It wasn't the cleanest outing, though it started well. Pryor -- the hard-throwing, ninth-ranked Seattle prospect -- struck out Juan Rivera to end the seventh inning.
When Mariners third baseman Kyle Seager singled in the bottom half of the frame to plate Ichiro Suzuki, Pryor was in line for the win. He returned to the hill in the eighth with a one-run lead, only to walk leadoff hitter Bobby Abreu on five pitches, then issue a four-pitch free pass to Jerry Hairston.
That's when manager Eric Wedge summoned Lucas Luetge, who retired James Loney on a sacrifice bunt. Brandon League entered and finished the frame without incident -- and without a hit. Pryor threw 15 pitches, four for strikes, and he won the third no-hitter in club history.
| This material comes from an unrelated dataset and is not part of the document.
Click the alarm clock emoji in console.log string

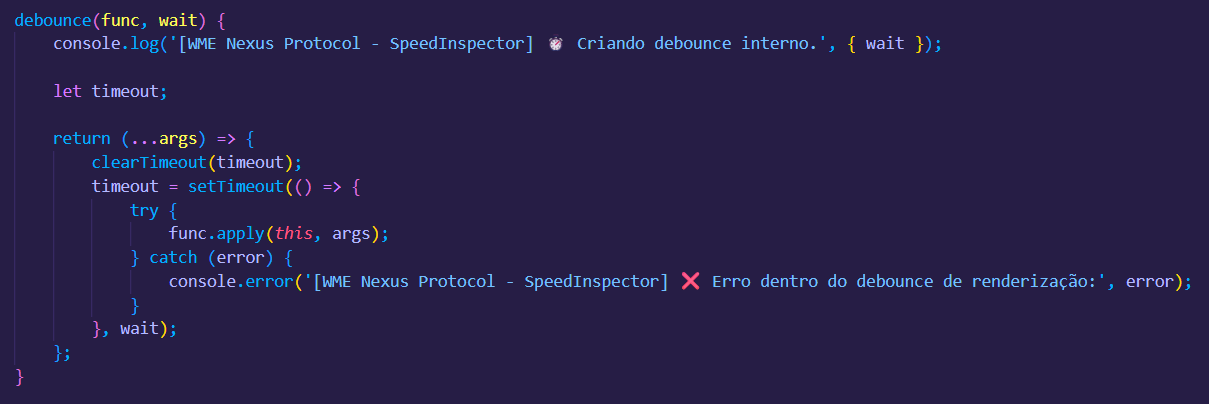tap(555, 44)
"It feels good, I wish I contributed a little better, but I'm happy the team did well," Pryor said.
An inning later, Tom Wilhelmsen put the finishing touches on the first combined no-hitter since six Astros hurlers spun one on June 11, 2003 -- and the fourth no-hitter this season.
"The first six is what it is, I've seen a lot of people do that. From seven, eight, nine, those guys got all those outs. That was special to see," said Millwood, who threw one warmup pitch before the seventh before leaving with a groin strain.
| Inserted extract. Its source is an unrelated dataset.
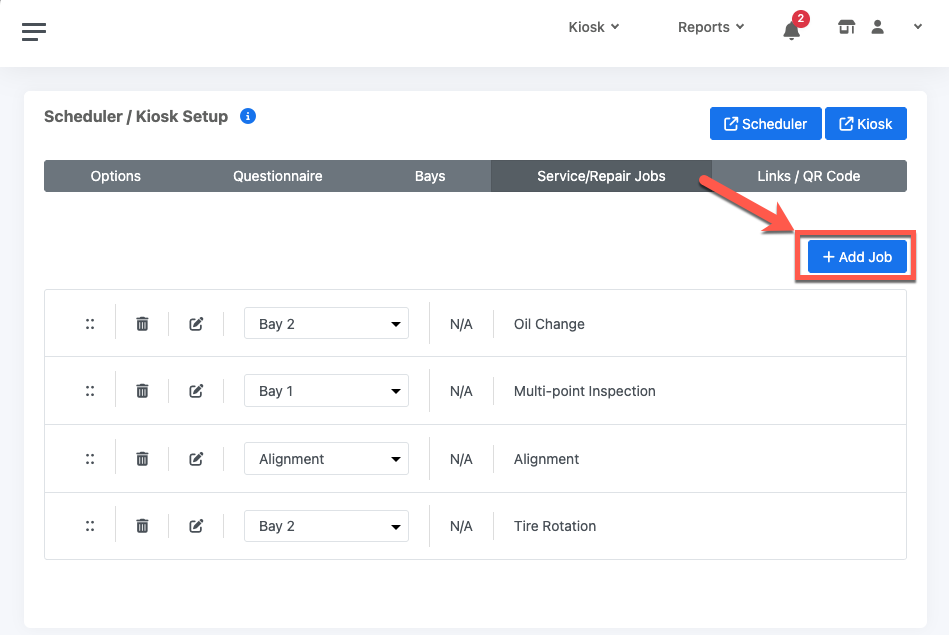Viewport: 949px width, 635px height.
Task: Edit the Multi-point Inspection job
Action: [x=196, y=391]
"That was unbelievable. I've never been a part of anything like this in my life," said Seager. "It is crazy and exciting all at the same time."
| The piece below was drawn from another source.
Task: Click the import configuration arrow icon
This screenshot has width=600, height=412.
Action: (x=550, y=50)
Drafted in the fifth round of the 2010 First-Year Player Draft, Pryor has allowed one earned run in four appearances (four innings), with four strikeouts. Before his promotion, Pryor held Triple-A opposition scoreless in 12 innings of work over nine Triple-A appearances. He recorded two saves and struck out 15, after he was promoted from Double-A Jackson in early May.
Now, as the Mariners hope to ride the no-hitter into a stronger summer performance, Pryor can look back on his first week with a unique place in history.